■ **What is being asked**: Render the part of the lines that opens with the line containing "Click the デフォルト値に設定 button" and closes with the line containing "point(140,170)", both included, as a Markdown table with the columns Row and Line. Skip any blank lines.

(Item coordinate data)
----

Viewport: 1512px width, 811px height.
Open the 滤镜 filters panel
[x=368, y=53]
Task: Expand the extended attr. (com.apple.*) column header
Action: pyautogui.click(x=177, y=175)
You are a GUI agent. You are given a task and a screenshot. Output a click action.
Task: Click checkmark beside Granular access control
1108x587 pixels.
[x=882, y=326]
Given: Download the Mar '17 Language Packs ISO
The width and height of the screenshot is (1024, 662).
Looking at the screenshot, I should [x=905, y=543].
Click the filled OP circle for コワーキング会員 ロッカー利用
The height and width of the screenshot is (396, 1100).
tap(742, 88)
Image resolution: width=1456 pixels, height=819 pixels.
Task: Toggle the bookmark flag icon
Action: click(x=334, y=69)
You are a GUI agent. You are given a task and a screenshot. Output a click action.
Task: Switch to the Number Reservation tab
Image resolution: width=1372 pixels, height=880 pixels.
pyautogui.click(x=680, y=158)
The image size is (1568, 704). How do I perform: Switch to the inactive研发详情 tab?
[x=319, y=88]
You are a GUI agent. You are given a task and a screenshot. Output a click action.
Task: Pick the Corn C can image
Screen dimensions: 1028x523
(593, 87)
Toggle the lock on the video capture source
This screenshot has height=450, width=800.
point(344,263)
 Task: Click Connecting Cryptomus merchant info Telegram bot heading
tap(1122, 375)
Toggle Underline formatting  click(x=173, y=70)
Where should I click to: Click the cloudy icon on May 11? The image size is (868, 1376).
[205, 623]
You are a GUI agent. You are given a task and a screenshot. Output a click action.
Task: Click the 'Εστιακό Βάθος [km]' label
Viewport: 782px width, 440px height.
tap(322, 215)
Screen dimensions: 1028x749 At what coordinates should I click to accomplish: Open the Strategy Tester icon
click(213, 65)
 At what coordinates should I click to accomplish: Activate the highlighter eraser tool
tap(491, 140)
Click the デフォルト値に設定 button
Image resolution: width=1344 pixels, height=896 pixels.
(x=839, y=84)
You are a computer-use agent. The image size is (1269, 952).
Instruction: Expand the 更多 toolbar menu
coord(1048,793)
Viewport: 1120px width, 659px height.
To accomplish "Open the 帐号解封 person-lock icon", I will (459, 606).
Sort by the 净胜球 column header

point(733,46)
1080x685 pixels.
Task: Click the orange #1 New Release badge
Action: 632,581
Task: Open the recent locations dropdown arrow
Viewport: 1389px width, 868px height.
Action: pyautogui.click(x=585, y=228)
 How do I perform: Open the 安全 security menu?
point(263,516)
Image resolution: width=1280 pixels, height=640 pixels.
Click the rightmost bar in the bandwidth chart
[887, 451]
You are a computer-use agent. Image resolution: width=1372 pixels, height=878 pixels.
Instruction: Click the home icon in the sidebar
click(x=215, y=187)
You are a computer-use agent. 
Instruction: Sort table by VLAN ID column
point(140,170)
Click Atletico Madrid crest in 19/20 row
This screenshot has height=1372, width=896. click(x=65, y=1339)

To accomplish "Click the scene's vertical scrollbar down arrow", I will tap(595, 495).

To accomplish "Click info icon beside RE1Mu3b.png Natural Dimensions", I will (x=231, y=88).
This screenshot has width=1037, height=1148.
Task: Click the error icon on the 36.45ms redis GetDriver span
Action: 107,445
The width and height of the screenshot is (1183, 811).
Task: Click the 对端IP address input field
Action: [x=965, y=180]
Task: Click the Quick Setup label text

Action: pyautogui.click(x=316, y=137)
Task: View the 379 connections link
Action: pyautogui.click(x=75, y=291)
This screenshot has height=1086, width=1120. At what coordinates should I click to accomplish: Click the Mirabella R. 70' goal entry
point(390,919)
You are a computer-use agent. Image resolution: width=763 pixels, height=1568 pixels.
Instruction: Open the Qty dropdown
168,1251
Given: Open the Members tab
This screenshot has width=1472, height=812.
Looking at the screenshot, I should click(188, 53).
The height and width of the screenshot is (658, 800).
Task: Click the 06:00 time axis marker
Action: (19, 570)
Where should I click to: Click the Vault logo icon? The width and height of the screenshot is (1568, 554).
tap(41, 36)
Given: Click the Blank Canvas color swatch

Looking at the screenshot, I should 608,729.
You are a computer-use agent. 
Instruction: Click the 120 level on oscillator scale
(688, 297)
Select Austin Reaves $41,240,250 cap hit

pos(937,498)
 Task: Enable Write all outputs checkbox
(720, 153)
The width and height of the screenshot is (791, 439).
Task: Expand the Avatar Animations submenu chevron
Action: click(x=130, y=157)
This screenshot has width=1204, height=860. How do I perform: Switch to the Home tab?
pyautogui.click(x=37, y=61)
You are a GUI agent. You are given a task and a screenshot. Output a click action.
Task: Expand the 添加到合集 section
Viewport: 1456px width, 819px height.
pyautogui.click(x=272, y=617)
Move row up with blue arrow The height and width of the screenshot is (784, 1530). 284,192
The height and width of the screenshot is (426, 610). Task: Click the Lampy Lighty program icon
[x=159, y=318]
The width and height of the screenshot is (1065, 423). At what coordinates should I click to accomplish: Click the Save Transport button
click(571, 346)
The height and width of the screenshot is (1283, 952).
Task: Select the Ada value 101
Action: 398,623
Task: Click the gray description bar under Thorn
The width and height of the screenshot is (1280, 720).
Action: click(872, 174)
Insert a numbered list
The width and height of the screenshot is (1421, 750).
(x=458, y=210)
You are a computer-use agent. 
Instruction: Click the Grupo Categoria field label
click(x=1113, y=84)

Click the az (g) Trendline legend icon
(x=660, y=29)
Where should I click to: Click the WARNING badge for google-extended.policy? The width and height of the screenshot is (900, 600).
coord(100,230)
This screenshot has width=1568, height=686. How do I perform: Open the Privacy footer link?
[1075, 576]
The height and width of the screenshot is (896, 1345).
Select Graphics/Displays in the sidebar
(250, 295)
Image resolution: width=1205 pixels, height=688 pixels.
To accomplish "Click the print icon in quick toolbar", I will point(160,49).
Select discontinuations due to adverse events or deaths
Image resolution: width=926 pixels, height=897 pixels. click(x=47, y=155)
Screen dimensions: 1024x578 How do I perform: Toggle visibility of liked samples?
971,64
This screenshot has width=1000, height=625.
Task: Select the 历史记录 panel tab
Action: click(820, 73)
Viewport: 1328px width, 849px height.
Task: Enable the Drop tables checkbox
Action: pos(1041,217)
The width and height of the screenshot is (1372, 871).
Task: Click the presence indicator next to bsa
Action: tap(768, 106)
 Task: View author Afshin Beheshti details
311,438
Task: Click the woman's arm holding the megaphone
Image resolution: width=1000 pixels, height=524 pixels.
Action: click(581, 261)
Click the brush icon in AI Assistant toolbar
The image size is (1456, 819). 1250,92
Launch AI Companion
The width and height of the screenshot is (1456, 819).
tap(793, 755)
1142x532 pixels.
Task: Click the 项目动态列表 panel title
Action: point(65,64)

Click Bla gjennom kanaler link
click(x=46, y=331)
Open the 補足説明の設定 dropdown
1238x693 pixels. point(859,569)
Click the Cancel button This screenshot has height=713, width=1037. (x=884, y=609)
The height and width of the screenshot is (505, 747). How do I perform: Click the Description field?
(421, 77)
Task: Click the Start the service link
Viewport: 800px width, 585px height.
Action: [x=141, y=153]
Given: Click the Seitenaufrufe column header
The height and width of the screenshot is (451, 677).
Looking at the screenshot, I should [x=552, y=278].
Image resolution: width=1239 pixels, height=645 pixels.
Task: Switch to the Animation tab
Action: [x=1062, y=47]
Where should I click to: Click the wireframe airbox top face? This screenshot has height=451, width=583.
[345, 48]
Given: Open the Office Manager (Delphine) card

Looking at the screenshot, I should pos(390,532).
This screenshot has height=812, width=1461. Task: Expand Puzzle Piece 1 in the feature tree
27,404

----

■ **Exercise solution**:
| Row | Line |
|---|---|
| 1 | Click the デフォルト値に設定 button |
| 2 | Image resolution: width=1344 pixels, height=896 pixels. |
| 3 | (x=839, y=84) |
| 4 | You are a computer-use agent. The image size is (1269, 952). |
| 5 | Instruction: Expand the 更多 toolbar menu |
| 6 | coord(1048,793) |
| 7 | Viewport: 1120px width, 659px height. |
| 8 | To accomplish "Open the 帐号解封 person-lock icon", I will (459, 606). |
| 9 | Sort by the 净胜球 column header |
| 10 | point(733,46) |
| 11 | 1080x685 pixels. |
| 12 | Task: Click the orange #1 New Release badge |
| 13 | Action: 632,581 |
| 14 | Task: Open the recent locations dropdown arrow |
| 15 | Viewport: 1389px width, 868px height. |
| 16 | Action: pyautogui.click(x=585, y=228) |
| 17 |  How do I perform: Open the 安全 security menu? |
| 18 | point(263,516) |
| 19 | Image resolution: width=1280 pixels, height=640 pixels. |
| 20 | Click the rightmost bar in the bandwidth chart |
| 21 | [887, 451] |
| 22 | You are a computer-use agent. Image resolution: width=1372 pixels, height=878 pixels. |
| 23 | Instruction: Click the home icon in the sidebar |
| 24 | click(x=215, y=187) |
| 25 | You are a computer-use agent.  |
| 26 | Instruction: Sort table by VLAN ID column |
| 27 | point(140,170) |